Pecan Guy credits an absent father and being molested by an uncle as reasons he began exploring men sexually. His early experiences made him crave a man's affection and being molested caused him to associate "getting off" with men. "There have been studies done where guys masturbate looking at a pencil, and after a little bit of time, they show them a picture of a pencil and they become sexually aroused," he explains.
"But a pencil is a phallic object," I say.
Don's story takes the cake. Throughout lunch, he has been the most sullen, confessing that his struggles with homosexuality have driven others away. He isn't open with anyone, and comes off as cold to the world. "God let me be arrested," he says with glossy eyes.
During a lunch break from work some time ago, Don responded to a Creative Loafing personals ad seeking a rendezvous. The guy he met in a bathroom stall was an undercover cop. Don's boss was called, who in turn called Don's wife, who showed up with Don's stepson to bail him out. Within a few days, his picture was all over the news. Don views that day, last April, as the best one of his life. He's still attracted to men.
"What's your story?" Pecan Guy asks me. I gulp, clear my throat and pray the lies will spew forth naturally.
"I experimented a lot in college," I begin. Oh crap, this is sounding like a Penthouse confessional. "I always felt guilty after an encounter." Encounter? What? "But eventually the guilt goes away."
Don is staring into me. I can tell he's about to say something bad.

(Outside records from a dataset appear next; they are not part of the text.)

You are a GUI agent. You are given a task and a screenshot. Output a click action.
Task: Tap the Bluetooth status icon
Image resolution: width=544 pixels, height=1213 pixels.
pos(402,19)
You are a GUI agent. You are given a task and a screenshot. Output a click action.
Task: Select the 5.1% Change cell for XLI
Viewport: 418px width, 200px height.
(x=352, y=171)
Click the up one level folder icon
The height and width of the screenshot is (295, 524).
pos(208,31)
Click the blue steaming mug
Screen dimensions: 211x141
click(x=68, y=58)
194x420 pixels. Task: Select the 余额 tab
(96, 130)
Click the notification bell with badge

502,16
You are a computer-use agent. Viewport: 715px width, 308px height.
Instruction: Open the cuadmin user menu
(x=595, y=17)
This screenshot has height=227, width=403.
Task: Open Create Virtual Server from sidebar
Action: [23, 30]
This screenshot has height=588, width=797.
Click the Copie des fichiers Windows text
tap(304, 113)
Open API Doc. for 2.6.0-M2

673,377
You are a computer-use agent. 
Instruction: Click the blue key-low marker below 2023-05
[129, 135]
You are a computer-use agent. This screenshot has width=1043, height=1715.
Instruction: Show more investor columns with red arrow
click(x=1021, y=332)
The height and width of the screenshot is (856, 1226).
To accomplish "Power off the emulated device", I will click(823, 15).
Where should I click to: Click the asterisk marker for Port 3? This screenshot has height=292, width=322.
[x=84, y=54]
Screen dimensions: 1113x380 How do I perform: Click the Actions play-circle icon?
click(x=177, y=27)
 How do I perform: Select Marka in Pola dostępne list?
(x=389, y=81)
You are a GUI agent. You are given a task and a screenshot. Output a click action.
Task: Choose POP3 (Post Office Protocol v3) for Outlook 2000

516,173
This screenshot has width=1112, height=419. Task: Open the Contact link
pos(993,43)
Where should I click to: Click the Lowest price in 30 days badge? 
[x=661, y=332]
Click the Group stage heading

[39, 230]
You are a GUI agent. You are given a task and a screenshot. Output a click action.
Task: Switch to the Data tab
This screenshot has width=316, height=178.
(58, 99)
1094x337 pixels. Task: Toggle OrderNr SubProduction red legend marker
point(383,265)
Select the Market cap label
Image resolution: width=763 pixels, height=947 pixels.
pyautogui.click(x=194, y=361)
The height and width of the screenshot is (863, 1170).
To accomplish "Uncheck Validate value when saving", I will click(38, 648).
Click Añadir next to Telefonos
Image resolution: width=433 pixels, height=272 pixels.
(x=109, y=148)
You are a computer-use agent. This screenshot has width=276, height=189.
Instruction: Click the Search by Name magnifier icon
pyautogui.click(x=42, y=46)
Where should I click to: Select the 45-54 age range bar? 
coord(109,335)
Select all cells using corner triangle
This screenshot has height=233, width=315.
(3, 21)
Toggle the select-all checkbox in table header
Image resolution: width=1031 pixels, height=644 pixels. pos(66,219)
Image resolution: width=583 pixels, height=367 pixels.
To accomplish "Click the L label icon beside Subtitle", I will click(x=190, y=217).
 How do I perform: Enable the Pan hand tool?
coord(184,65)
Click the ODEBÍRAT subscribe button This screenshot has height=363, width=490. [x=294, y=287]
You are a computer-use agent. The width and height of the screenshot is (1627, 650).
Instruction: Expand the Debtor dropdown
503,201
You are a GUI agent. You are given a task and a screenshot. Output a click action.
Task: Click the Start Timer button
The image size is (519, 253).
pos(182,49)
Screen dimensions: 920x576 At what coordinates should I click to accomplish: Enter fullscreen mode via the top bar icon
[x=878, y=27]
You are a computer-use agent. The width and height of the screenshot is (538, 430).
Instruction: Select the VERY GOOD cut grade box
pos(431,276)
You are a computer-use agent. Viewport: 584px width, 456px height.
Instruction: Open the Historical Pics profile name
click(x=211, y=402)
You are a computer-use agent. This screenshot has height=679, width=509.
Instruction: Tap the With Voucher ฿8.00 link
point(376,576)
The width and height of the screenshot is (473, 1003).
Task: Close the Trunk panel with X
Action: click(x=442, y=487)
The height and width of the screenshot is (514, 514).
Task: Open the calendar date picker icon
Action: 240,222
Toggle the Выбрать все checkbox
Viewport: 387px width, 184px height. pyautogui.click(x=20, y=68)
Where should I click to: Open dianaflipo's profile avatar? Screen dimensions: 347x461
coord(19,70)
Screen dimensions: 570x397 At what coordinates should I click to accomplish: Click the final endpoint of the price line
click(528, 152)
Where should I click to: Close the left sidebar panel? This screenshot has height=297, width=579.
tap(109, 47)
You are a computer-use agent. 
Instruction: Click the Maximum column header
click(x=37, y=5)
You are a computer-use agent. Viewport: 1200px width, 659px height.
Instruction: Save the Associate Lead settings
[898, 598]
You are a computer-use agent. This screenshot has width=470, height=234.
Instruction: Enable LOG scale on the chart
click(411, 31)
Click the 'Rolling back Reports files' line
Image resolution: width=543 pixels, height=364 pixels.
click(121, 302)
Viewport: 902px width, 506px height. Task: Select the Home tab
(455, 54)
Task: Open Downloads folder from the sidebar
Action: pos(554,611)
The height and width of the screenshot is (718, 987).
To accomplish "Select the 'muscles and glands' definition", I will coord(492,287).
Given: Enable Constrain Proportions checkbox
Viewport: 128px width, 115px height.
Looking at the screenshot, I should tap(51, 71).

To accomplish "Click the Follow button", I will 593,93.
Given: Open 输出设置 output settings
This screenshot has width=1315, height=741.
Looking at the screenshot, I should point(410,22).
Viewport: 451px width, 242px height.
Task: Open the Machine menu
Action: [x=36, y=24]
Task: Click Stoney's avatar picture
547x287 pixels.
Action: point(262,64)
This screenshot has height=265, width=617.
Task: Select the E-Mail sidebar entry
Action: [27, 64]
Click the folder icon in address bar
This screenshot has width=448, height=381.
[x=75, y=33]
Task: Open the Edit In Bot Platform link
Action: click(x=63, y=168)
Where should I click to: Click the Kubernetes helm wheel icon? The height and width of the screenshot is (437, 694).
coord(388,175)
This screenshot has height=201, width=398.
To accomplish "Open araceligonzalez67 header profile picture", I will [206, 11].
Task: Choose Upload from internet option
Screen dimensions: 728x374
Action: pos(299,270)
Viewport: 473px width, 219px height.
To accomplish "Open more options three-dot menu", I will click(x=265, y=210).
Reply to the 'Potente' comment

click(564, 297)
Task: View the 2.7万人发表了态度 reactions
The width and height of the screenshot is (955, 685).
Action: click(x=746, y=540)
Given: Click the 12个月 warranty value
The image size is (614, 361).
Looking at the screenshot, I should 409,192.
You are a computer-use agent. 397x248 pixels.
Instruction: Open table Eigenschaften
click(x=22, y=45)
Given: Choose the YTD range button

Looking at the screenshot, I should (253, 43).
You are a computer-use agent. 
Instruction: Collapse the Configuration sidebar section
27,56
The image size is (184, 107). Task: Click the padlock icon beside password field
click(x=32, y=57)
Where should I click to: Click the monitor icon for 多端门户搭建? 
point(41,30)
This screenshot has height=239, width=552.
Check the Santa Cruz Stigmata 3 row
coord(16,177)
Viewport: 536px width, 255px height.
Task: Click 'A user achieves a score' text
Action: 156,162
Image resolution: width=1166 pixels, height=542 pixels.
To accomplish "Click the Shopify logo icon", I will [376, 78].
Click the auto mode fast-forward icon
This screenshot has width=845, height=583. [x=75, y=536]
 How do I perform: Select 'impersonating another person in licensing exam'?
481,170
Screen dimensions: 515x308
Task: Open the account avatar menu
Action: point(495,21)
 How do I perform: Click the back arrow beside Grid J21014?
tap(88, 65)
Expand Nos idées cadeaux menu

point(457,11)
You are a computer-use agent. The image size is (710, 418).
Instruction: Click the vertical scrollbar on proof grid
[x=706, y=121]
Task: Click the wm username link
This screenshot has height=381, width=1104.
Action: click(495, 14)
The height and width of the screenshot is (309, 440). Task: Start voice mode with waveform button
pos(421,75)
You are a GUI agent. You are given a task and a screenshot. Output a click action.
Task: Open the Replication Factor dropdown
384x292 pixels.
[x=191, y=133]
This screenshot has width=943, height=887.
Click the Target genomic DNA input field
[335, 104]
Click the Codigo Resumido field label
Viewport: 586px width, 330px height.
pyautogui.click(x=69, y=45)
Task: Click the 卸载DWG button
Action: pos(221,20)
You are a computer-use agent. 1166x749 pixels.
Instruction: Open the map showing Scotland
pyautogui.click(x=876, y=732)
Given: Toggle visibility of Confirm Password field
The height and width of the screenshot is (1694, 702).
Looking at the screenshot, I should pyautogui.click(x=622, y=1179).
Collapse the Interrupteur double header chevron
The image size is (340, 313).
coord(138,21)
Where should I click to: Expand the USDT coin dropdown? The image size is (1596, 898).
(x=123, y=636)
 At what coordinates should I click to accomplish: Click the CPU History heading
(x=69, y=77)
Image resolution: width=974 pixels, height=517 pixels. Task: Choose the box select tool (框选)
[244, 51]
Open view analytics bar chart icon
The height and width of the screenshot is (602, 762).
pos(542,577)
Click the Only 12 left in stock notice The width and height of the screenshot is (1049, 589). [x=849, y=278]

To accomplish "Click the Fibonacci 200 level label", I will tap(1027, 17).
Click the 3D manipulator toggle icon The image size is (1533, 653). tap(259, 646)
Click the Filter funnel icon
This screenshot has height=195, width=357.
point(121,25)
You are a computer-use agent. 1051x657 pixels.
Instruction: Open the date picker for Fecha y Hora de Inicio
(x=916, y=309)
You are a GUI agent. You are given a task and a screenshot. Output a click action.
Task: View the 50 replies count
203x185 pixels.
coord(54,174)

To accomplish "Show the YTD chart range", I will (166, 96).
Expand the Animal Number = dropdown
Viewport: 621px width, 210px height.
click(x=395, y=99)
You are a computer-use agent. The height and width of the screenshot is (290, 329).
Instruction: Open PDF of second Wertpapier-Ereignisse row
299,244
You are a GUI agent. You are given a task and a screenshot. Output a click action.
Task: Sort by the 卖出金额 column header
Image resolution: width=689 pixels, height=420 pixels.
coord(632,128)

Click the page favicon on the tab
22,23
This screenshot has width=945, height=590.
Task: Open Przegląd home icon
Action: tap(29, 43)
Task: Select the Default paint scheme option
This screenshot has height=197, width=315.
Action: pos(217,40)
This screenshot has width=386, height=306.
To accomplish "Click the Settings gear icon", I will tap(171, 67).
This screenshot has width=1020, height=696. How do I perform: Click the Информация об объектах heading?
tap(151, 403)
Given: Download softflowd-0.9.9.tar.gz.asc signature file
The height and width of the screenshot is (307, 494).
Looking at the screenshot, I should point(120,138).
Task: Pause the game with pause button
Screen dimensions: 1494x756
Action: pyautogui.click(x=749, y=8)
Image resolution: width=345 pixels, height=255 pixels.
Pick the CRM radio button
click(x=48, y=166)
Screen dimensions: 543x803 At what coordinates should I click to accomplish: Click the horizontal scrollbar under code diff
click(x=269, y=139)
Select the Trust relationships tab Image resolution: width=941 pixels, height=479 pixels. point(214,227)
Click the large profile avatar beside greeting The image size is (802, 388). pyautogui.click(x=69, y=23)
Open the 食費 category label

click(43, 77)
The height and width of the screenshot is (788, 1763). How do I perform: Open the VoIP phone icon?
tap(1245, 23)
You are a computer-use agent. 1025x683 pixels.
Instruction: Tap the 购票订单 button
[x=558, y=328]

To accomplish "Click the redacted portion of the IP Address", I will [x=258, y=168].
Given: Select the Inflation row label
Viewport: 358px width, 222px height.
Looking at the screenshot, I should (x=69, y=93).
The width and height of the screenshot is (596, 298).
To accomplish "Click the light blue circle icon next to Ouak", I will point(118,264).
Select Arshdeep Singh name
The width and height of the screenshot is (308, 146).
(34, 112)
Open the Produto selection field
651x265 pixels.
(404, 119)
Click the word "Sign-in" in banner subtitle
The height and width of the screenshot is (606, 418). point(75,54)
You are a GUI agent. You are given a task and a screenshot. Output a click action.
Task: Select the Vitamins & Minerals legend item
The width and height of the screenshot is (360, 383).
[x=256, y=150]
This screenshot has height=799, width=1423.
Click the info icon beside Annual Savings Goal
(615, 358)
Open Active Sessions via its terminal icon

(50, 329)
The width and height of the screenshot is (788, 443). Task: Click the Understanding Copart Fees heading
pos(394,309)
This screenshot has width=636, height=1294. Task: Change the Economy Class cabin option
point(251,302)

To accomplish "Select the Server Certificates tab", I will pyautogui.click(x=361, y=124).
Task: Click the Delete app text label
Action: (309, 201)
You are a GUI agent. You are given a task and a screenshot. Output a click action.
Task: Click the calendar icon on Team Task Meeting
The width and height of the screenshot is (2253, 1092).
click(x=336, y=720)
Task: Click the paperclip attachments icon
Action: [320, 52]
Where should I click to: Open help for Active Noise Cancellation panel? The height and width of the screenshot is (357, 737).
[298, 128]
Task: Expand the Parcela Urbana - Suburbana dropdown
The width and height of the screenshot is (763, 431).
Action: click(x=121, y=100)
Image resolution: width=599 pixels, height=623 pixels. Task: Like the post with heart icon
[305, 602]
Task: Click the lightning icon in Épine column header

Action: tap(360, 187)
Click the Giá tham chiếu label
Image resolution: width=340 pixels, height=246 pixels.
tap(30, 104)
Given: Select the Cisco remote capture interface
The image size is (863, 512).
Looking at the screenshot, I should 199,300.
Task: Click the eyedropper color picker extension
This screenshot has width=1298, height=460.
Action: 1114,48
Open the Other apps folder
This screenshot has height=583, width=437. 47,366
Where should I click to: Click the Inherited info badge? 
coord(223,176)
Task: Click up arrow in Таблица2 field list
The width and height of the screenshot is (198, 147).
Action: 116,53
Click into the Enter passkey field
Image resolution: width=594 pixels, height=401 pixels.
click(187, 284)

"Who is Jesus Christ to you?"
I panic. They are looking for an answer cloaked in religious-speak. I'm not only not gay or ex-gay, I'm not Christian. S-words fly through my head. Sacred. Sacrifice. Savior. But how to use them together?
Don sees I'm struggling and clarifies: "Is he the son of God or just another prophet?"
This makes it worse. Now I definitely need to give an explanation. "Ummm. . . I'm sorry. . . That question is just too personal for me."
The gay ex-gays nod and crunch on their chips.